§ **Exercise prompt**
Would you output the lines from the one containing "You are a computer-use" through the final line of the entries, exactly and with pictures omitted?

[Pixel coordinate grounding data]
***
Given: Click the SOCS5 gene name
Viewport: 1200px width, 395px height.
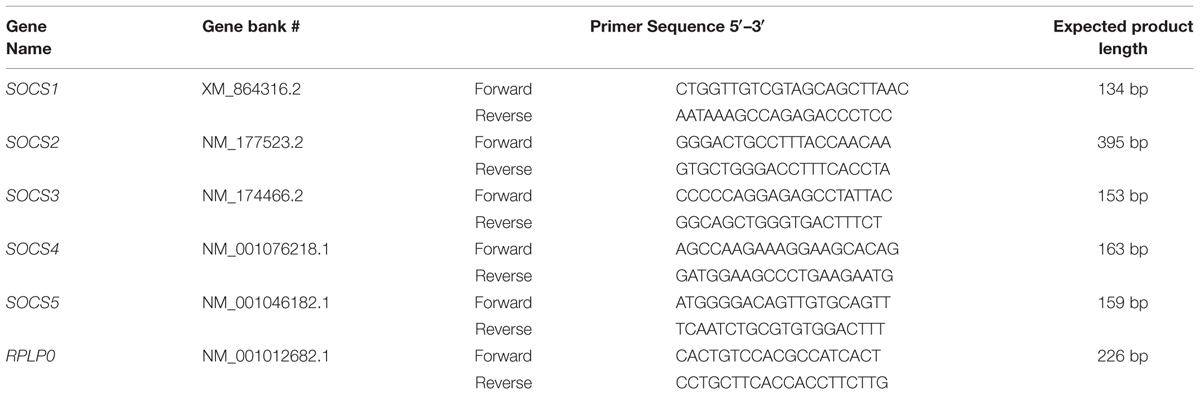Looking at the screenshot, I should (x=30, y=304).
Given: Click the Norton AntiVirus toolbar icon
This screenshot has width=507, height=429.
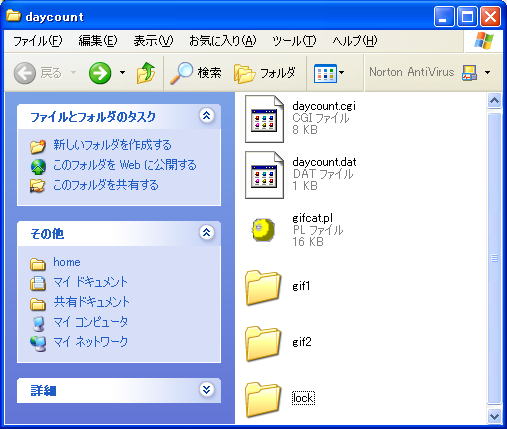Looking at the screenshot, I should (469, 73).
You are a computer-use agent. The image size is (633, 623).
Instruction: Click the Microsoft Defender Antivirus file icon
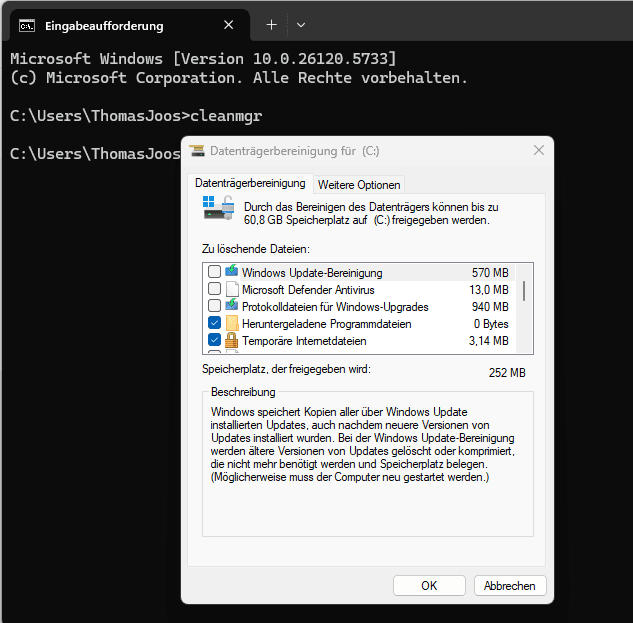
***
§ **Response to this exercise**
You are a computer-use agent. The image size is (633, 623).
Instruction: Click the Microsoft Defender Antivirus file icon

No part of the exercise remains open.